On the other hand, we don’t want to dismiss the significant opportunities that come with PB’s rapid global expansion. For example, what happens when social movements lose their momentum between election cycles? Participatory budgeting could create a civic space for social movements to pursue concrete outcomes while engaging with neighbors and public officials. (In China, it has even helped address the urban-rural divide on perspectives toward development policy.) Meanwhile, social media have exacerbated our human tendency to complain, but participatory budgeting requires us to shift our perspective from complaints to engaging with others on solutions. It could even serve as a gateway to deeper forms of democratic participation and increased trust between governments, civil society organizations, and citizens. Perhaps participatory budgeting is the first step we need to rebuild our civic infrastructure and make space for more diverse voices to steer our complex public institutions.
Until we have more research and evidence, however, these possibilities remain speculative.
My sincere thanks to Laura Bacon for co-designing the request for proposals.
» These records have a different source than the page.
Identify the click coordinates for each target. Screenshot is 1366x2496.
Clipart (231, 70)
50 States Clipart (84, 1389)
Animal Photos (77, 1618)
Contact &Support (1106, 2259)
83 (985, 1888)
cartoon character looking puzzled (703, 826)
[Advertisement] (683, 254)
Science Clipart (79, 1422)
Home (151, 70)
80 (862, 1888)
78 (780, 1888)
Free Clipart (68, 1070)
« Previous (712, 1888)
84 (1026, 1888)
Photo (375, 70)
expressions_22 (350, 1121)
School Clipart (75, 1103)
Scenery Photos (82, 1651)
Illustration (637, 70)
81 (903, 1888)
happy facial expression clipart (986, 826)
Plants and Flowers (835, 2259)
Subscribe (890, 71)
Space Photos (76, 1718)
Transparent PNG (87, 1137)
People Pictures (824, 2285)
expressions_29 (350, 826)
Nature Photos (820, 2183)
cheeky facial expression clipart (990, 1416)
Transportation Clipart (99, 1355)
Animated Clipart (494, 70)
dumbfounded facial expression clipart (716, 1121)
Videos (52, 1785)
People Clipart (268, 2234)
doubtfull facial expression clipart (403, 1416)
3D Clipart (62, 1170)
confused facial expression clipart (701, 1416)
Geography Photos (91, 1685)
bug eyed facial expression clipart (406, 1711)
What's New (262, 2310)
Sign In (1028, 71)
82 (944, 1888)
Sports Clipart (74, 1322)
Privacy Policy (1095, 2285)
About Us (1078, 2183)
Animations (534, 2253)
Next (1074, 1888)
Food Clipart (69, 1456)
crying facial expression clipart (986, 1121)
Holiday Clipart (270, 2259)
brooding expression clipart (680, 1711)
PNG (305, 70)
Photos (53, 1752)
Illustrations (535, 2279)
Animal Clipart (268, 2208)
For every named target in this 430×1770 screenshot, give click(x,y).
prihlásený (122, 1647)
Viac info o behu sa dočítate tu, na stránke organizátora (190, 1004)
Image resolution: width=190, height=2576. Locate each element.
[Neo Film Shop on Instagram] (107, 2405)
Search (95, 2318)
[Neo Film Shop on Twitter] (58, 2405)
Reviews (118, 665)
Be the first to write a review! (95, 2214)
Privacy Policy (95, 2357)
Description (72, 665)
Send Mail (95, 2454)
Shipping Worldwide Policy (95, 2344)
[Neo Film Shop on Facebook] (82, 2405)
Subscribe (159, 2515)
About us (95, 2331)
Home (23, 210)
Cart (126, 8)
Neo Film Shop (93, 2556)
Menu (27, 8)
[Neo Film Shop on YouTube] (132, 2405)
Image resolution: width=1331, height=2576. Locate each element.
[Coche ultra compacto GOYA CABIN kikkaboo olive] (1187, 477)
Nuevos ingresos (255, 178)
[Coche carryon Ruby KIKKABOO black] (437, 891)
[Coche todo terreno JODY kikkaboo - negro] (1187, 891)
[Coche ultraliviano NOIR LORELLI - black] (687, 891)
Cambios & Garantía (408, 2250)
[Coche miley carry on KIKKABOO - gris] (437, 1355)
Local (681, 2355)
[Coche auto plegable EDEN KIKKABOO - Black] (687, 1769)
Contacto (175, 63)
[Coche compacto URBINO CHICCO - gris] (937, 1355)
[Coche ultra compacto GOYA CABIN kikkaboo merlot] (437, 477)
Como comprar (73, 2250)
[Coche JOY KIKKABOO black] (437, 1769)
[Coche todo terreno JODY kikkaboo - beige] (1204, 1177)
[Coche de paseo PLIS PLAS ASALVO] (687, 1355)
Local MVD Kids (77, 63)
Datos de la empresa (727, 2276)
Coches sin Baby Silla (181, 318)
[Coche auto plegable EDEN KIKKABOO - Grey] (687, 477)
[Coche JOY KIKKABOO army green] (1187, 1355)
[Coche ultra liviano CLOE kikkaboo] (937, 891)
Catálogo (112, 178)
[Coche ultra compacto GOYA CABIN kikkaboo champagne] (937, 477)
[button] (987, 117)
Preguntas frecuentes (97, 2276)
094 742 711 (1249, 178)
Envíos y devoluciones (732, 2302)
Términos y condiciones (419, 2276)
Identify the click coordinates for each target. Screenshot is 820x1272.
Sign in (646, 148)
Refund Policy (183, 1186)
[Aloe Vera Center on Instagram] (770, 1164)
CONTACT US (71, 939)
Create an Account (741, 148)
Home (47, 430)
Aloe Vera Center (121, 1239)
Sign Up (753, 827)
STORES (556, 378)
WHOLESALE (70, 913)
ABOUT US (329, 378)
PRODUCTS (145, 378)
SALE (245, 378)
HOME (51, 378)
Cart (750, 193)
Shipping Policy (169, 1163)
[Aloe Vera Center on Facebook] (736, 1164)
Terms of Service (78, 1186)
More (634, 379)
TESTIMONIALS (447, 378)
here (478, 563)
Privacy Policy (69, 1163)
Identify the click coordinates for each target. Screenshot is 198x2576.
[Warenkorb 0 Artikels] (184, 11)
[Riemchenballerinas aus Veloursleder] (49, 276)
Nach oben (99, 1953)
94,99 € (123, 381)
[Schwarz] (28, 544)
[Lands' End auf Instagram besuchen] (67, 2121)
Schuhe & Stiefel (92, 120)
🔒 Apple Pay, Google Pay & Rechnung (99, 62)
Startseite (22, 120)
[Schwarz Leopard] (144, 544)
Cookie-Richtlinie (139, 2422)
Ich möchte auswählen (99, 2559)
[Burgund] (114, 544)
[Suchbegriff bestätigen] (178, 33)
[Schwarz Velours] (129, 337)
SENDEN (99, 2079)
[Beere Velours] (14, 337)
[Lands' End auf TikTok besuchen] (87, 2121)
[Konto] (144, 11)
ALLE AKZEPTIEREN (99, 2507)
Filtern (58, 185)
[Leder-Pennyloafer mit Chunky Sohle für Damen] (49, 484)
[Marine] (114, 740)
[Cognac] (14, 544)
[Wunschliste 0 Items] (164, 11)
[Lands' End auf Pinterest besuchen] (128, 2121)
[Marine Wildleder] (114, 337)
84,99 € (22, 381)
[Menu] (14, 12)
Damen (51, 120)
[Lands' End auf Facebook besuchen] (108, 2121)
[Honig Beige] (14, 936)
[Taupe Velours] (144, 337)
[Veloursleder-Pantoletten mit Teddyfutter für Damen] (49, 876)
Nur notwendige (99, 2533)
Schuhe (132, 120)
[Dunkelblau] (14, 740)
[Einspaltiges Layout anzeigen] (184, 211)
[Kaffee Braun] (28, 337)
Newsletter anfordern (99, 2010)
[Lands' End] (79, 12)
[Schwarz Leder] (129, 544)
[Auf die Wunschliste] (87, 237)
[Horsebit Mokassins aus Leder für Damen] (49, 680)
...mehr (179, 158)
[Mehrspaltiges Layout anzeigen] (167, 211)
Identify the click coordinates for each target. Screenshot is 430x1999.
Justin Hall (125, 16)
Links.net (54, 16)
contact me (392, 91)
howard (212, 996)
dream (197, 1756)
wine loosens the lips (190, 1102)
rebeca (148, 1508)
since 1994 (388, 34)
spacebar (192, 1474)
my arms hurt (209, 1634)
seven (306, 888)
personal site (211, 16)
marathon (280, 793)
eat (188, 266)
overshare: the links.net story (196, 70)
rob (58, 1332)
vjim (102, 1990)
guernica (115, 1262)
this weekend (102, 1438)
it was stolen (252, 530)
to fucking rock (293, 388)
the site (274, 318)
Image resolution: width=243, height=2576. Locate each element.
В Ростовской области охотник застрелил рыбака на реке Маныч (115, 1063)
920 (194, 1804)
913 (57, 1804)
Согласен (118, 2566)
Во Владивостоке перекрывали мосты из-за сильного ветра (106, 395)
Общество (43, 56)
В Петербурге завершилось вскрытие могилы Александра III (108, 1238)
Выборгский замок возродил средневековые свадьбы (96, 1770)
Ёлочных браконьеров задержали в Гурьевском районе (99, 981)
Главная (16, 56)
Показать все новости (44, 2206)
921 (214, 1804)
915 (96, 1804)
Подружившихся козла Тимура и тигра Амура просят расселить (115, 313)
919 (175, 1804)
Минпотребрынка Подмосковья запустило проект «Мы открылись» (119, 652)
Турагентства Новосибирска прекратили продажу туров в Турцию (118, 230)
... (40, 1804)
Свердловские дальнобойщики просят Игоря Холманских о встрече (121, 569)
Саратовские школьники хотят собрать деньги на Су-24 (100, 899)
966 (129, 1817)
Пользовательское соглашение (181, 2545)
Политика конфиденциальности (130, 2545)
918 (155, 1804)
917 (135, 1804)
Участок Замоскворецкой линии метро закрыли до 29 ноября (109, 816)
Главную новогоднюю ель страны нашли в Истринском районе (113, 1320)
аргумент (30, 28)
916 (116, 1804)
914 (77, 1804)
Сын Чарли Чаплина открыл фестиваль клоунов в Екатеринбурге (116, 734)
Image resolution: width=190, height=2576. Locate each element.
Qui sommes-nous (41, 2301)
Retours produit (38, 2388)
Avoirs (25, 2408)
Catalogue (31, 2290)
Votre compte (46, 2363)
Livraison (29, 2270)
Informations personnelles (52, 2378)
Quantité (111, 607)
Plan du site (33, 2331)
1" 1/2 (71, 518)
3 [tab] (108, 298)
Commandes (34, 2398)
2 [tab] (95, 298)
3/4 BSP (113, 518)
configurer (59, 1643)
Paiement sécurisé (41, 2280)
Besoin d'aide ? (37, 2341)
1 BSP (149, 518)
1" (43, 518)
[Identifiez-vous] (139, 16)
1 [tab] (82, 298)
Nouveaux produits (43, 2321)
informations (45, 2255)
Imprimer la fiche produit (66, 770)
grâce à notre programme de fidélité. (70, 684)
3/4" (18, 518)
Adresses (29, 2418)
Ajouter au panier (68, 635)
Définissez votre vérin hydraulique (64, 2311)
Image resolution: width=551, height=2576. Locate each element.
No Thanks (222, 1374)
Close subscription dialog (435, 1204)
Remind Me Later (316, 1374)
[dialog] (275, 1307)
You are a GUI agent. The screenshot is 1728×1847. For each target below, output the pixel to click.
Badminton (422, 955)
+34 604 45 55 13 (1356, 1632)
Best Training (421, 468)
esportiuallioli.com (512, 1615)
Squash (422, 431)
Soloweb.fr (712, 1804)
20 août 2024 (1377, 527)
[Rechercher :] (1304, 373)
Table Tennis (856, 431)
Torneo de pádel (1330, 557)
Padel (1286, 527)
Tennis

Thanks to Brian Wampler, Michael Touchton, and Stephanie McNulty for helping me ask better questions and always providing thoughtful responses. And thanks to Rebecca Rumbul, Alex Parsons, and Jen Bramley of mySociety for their perseverance and helpfully informed skepticism. Finally, thanks to my colleagues on the Transparency, Participation, and Accountability team at Hewlett Foundation for their helpful input and to the Transparency and Accountability Initiative for facilitating strategic dissemination.